### AUFGABEN
• A. Wie viele Aufträge für Feuerwerke hatte die Firma laut dem Textauszug im Sommer 2021?
• B. Zählen Sie alle Produkte auf, die die Firma laut dem Textauszug vertreibt.
• C. Geben Sie den Abschnitt aus dem Textauszug wortgetreu wieder, der mit den Worten beginnt, die „Wie überlebt das“ enthalten, und mit „damit hinfällig ist?“ endet.

### TEXTAUSZUG
* * * * * * *
Vor rund einem Jahr haben Sie gesagt: Das Jahr 2020 war für Sie als Feuerwerks-Firma katastrophal. Wie war 2021?
Es war ganz minimal besser, weil ich im Sommer rund 14 Aufträge für Feuerwerke hatte. Zum Vergleich: 2020 waren es nur sieben oder acht. Normalerweise - also vor Corona - habe ich zwischen 110 und 120. Zum Glück vertreiben wir neben Feuerwerken auch Notsignalfackeln und ein Produkt für Hagelabwehr. Im Gesamten betrachtet haben wir aber keine 30 Prozent des Umsatzes von vor der Krise.
Wie überlebt das eine Firma?
Wir überleben das, weil wir viel Kurzarbeit machen und meine Firma mithilfe meines Steuerberaters Hilfen vom Staat bekommen hat. Einmal musste ich mir auch Geld von meinem Nachbarn leihen, das habe ich aber schnell zurückgezahlt. Zuletzt habe ich nun aber das Haus meiner Großeltern verkauft - wegen Geldmangels. Das rettet mich jetzt. Auch wenn in Gersthofen natürlich nicht solche Preise wie in München gelten. Andere Kollegen haben das nicht - die sind dann am Ende.

Wie frustriert sind Sie, dass jetzt schon wieder ein Böllerverbot kommt und Ihre Online-Werbung für Silvesterfeuerwerk damit hinfällig ist?
* * * * * * *
Daten zur Verortung per Pixelkoordinaten
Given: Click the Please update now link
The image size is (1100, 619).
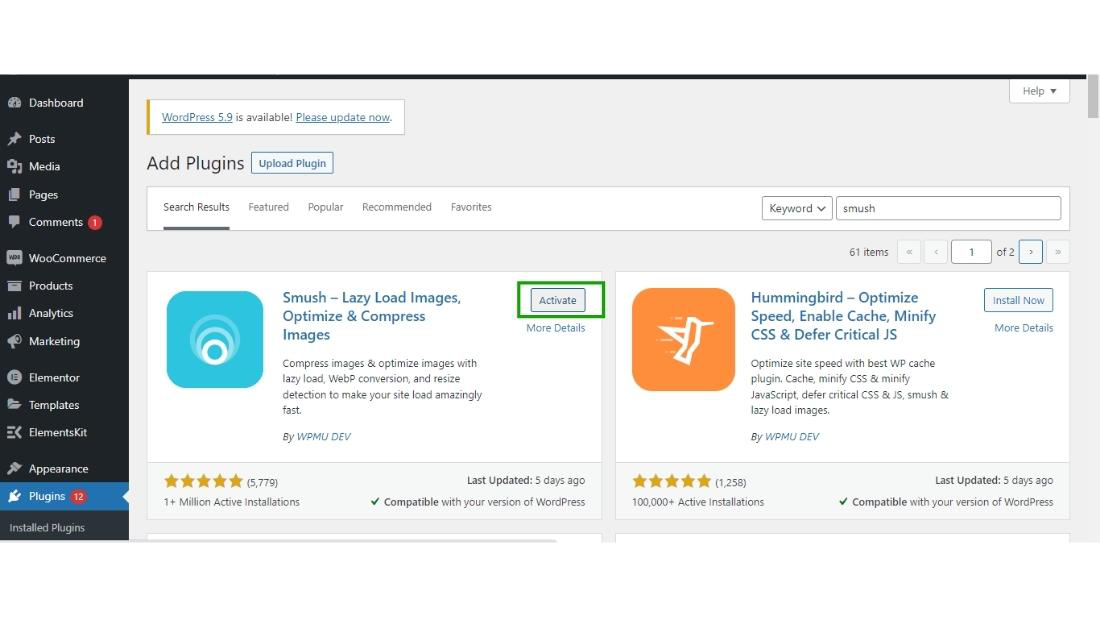Looking at the screenshot, I should [x=342, y=117].
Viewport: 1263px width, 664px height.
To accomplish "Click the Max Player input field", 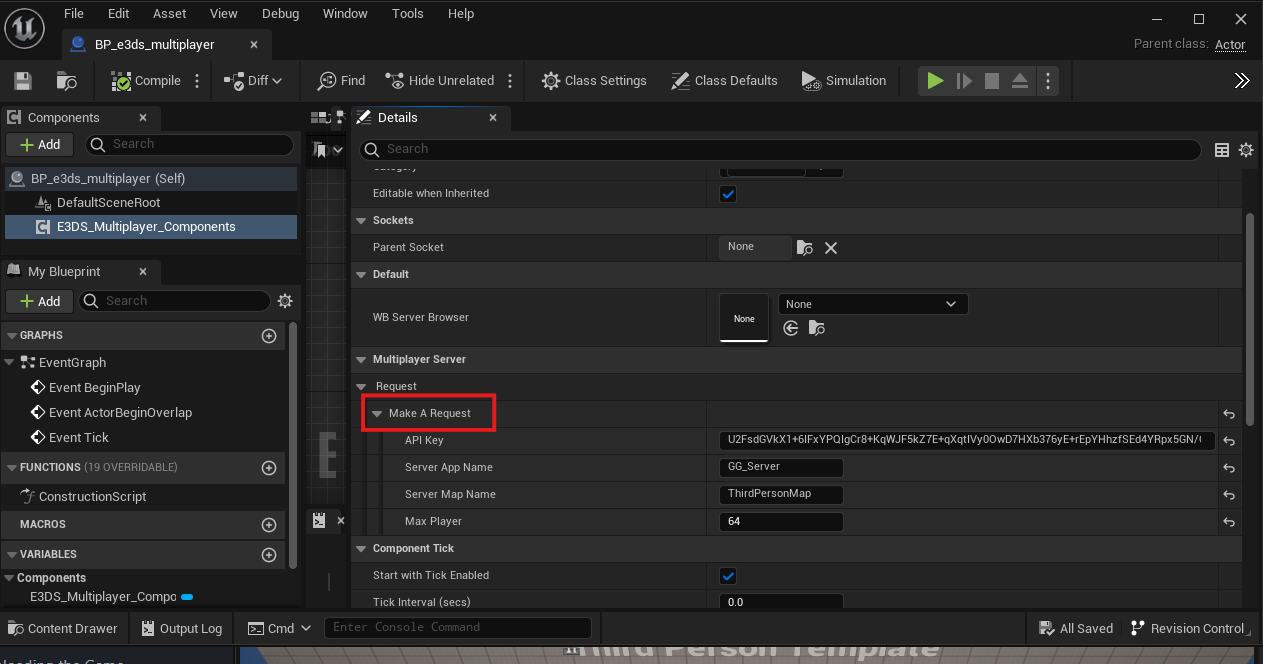I will [x=780, y=522].
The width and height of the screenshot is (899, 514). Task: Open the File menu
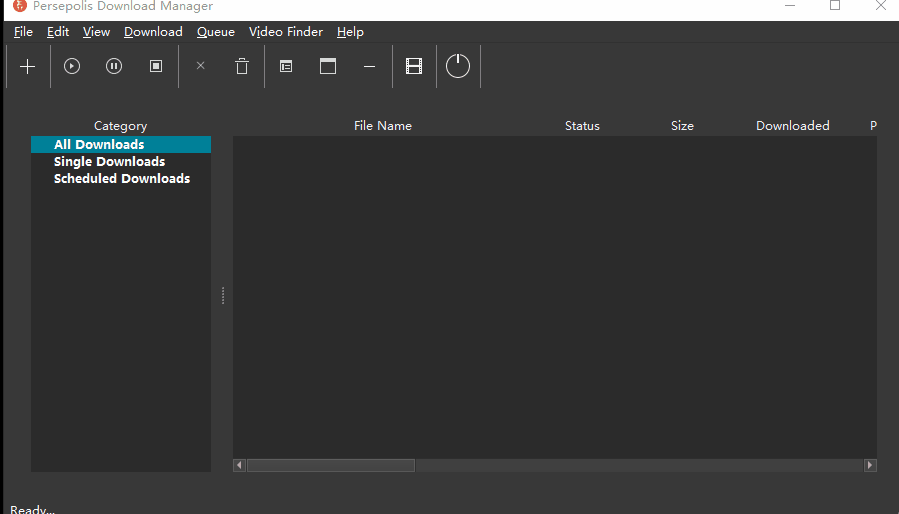coord(23,32)
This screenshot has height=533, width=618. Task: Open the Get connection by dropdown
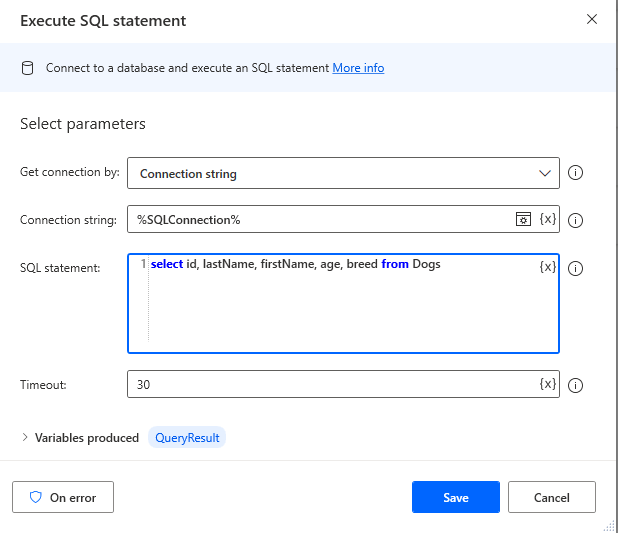(x=343, y=173)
* * * * * * *
### ERWARTETE ANTWORTEN
• A. Rund 14 Aufträge.

• B. Feuerwerke, Notsignalfackeln und ein Produkt für Hagelabwehr.

• C.
Wie überlebt das eine Firma?
Wir überleben das, weil wir viel Kurzarbeit machen und meine Firma mithilfe meines Steuerberaters Hilfen vom Staat bekommen hat. Einmal musste ich mir auch Geld von meinem Nachbarn leihen, das habe ich aber schnell zurückgezahlt. Zuletzt habe ich nun aber das Haus meiner Großeltern verkauft - wegen Geldmangels. Das rettet mich jetzt. Auch wenn in Gersthofen natürlich nicht solche Preise wie in München gelten. Andere Kollegen haben das nicht - die sind dann am Ende.

Wie frustriert sind Sie, dass jetzt schon wieder ein Böllerverbot kommt und Ihre Online-Werbung für Silvesterfeuerwerk damit hinfällig ist?